MPAA Rating: PG-13

Running Time: 1hr 37min

Widower and aging Brooklyn hipster Frank starts a band with his teenage daughter Sam just before she leaves home to attend college in California. When a song of theirs finds success online, it complicates Frank's attempts to let go of his dreams of stardom and allow his daughter to find her own path in life.


Frank’s an older, yet still hip dude. The owner of a record store that still specializes in actual vinyl for its own sake, not the trendy return to the form that has so captivated the millennials, Frank lives enthralled by passion. Back in the day, he played in a band with the love of his life. The band didn’t gain fame or glory, but he and his lady produced a daughter. Sam Fisher (Kiersey Clemons), now a high school senior, takes pre-med classes during the summer before her freshman year, so that she can better position herself for highly-
coveted internships.

Frank finds himself pestering her, in these final weeks before she departs, to join him for their cherished father-daughter jam sessions. A steady stream of music has coursed from his heart to hers over the years, and we can appreciate a better than workmanlike talent in Sam. She’s called, she believes, to medicine, but music speaks in not-so hushed tones to her as well.

They play together, and there is alchemic beauty in the interactions between Offerman and Clemons, who each display genuine musical chops and an affinity for the subtly shared interplay that we must believe these two have shared over the years. They are able to convince us that these exchanges are more than raw noodling sessions; Frank and Sam engage in real and honest communication via instruments and notes. And from that foundation, it’s not hard to understand how they can then talk to one another without retreating to cute sit-com set-ups and punchlines.

It is not at all surprising that Sam is the more adult partner in this dynamic. She’s not holding onto a deferred dream. Life is just an anxious step away. Frank has maintained a tight grasp on the past. We recognize that he hasn’t let go of Sam’s mother, despite the fact that she’s been dead likely for a decade or more. He probably grabbed Sam’s tiny hand back then and moved forward only by bravely swinging it back and forth, literally up to the moment we encounter them onscreen.

I love that Haley, along with co-screenwriter Marc Basch (the pair also teamed up previously on “I’ll See You in My Dreams” and “The Hero”), fearlessly present this relationship. There is a truth here that most other films would shy away from. Other movies would distract audiences with love interests for both the father and daughter and the unrealistic promises of success for them—happy endings straight out of a fairy tale that no one in their right mind would believe for a second, but that we’ve been conditioned to accept.

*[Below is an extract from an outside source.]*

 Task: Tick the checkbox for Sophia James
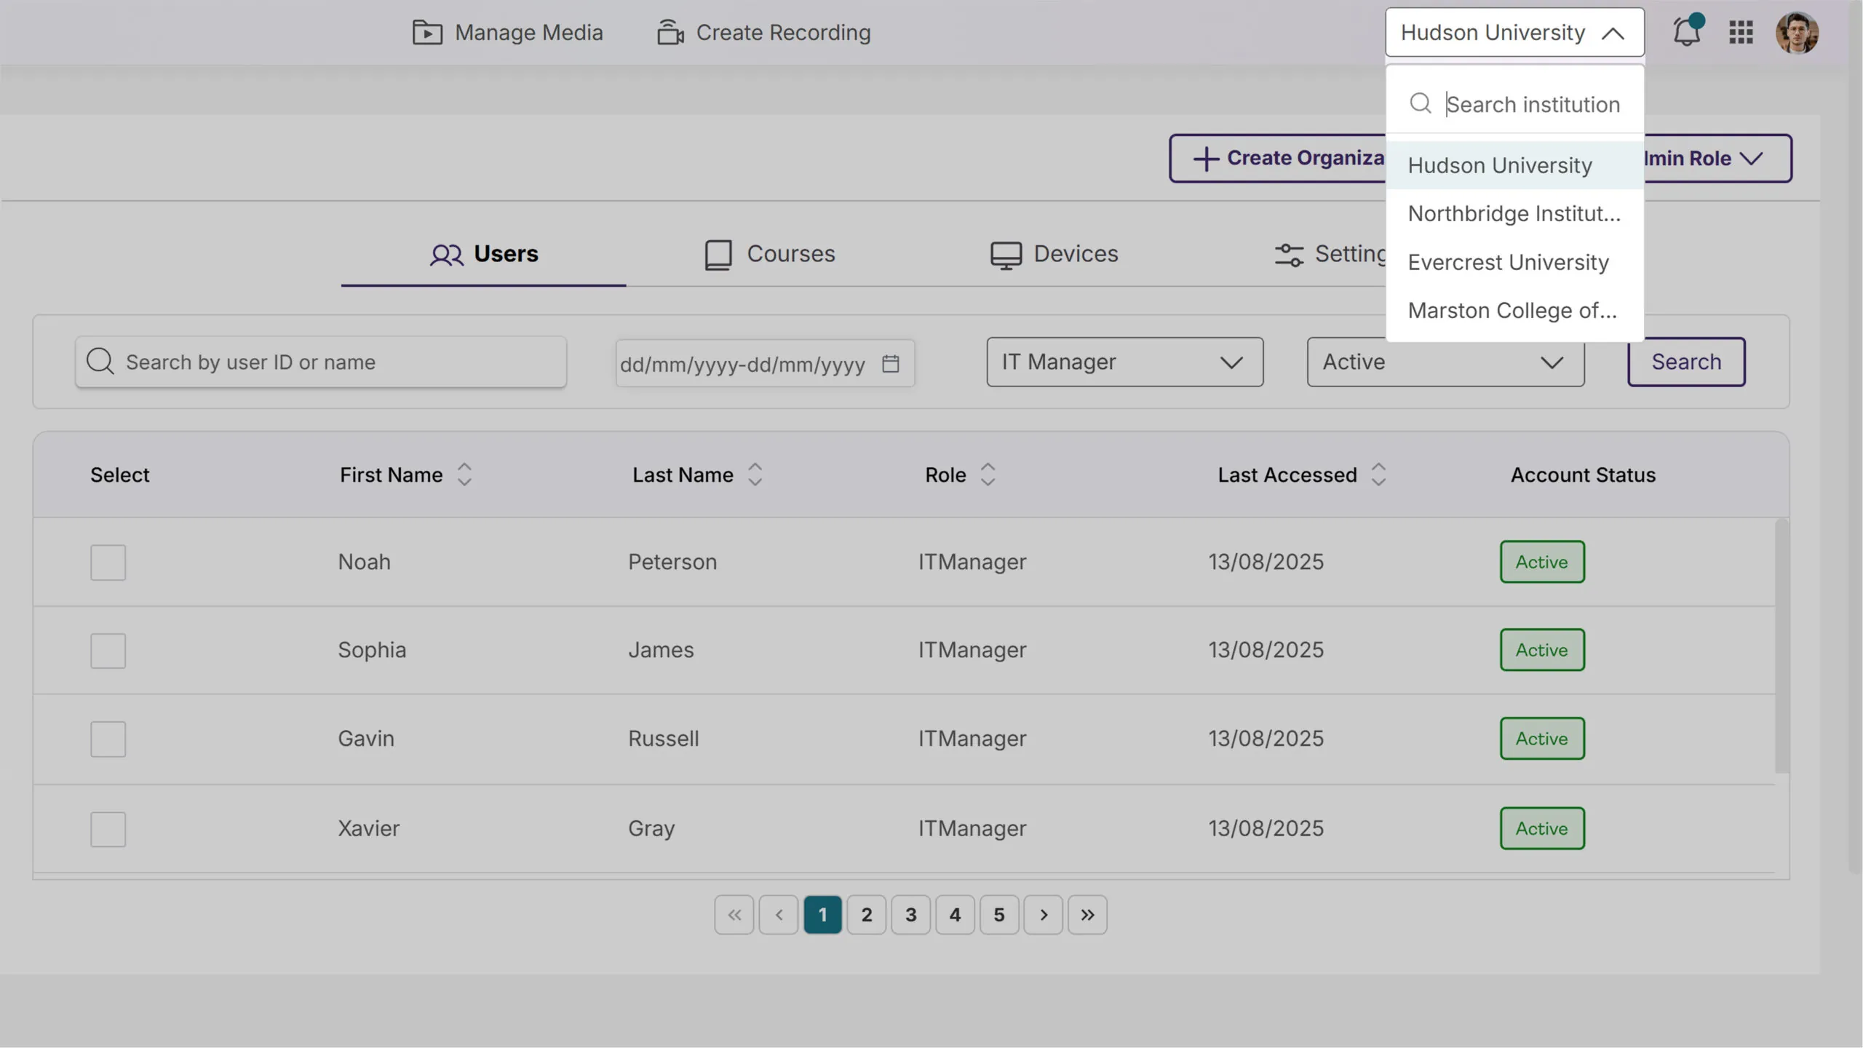(108, 651)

What’s crazy is “Hearts Beat Loud” does provide its share of complications. Sam lays eyes on Rose (Sasha Lane) in a raw storefront gallery and sparks fly, while Frank, on the verge of deciding to close his record store, acknowledges the comforting friendship he shares with his landlord (Toni Collete) and the suggestion that there could be more between them. But neither these relationships nor the buzzing sensation created when Frank posts one of their songs online can derail the inevitability of adulthood for Frank and Sam.

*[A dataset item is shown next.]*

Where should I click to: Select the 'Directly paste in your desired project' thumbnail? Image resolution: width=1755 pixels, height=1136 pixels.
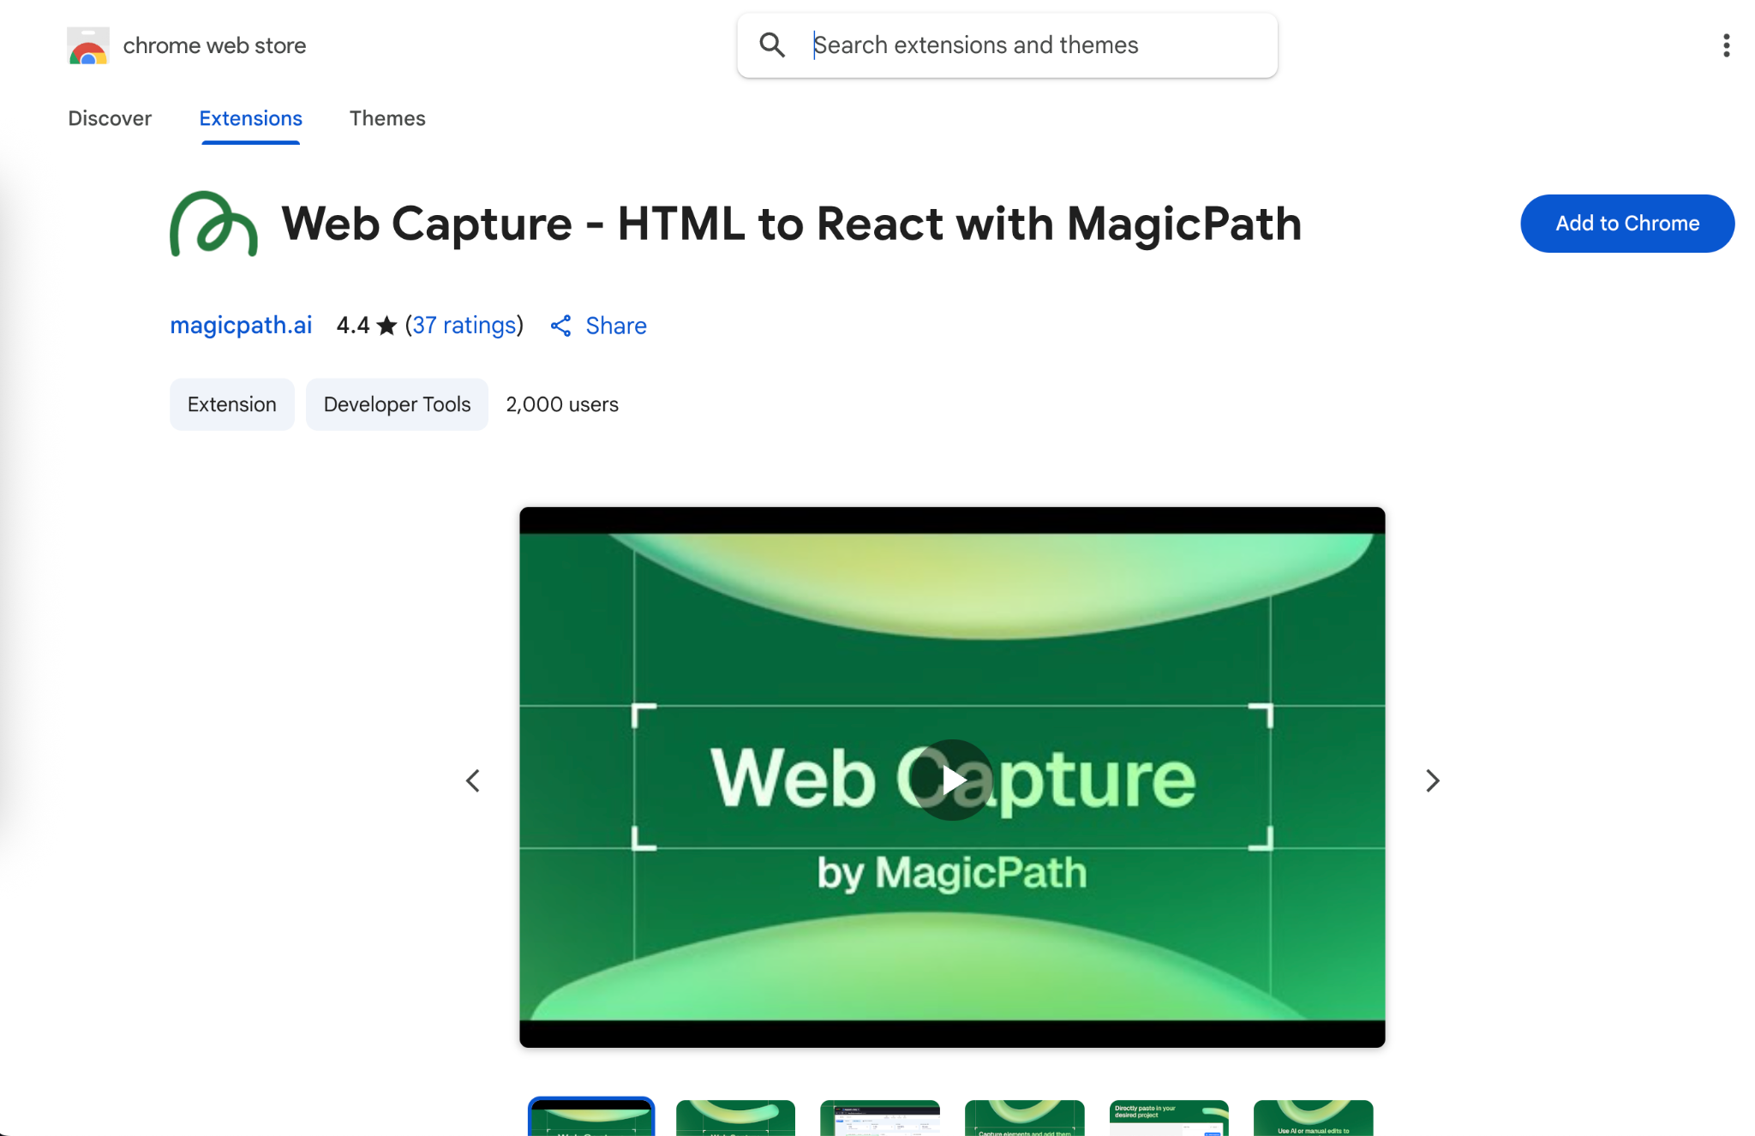pos(1168,1118)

In every moment I share with my girls now, I exist in the action and objectively outside, observing. I enjoy the feeling of my own heartbeat as it thumps in my chest and ears, because I know that a change is coming in these relationships. We will always love each other, but the childishly clinging need will evolve into something else. That might be why I watch so closely. I, like Frank, want to hold on to their hands and run together, swinging our arms in wild arcs.

As parents, our souls live in those moments, and what a wonderful thing it is that Haley, Offerman, and Clemons have been able to bring that to life onscreen. That’s real magic.